Her lips pressed themselves into the line he least liked, thin and white-edged. "No," she said, at the same time as he said, "I'd like to join you."
"Jewel—" he said, starting over.
"You don't trust me, if you can think that I want what Haerrad wants."
To the point, and cutting. There was nothing of the delicate sadist in Jewel ATerafin. Nothing of the diplomat either. "I trust you with the hunting of the kin," he said. "We've done that before."

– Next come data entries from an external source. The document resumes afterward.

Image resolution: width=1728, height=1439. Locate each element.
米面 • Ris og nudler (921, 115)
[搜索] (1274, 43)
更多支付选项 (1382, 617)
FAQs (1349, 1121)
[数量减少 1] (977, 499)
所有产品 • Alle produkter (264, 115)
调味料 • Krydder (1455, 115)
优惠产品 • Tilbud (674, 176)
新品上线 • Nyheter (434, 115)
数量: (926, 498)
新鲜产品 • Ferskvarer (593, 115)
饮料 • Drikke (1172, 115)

"We were on the same side before, Devon." She turned then, to face the altar that had been supporting her weight. Showing him, with stubborn finality, the flat of her back.
"We're not on opposite sides now," he said, the heat of anger permeating each word, no matter how measured he made them.
She bent, placing her hands against the flat of the altar; he could not see the expression upon her face, although perhaps that was better.
Anger. And then: Wonder.
The altar began to glow, softly at first, but more and more brightly; the sky lost the patina of silvered moon, of night color. He knew that this was not a magic of Jewel's creation; she did not have that ability.
Before he could speak, she cried out, wordless, and stepped back, and back again; her back hit his chest with a soft thud. She froze, there, the circle of his arms not yet closed. Not closing. You couldn't close her in, couldn't trap her, couldn't offer her safety that she didn't ask for.
That had always been the rule.
"I don't want this," she said softly, and he was certain that she didn't speak to him, although—if one ignored the distant presence of Avandar—he was the only other person present.
"What does it mean?"
"I
won't do
it."
"Jewel—Jay…"
But she did not even look at him. Instead she turned, ran down the steps of the altar, trailing past a startled Avandar in her flight. He knew, then, that she was as afraid as she had ever been.
What would you give, to protect the Kings?
The silent night held no answer but the echo of her last words. His own accusation.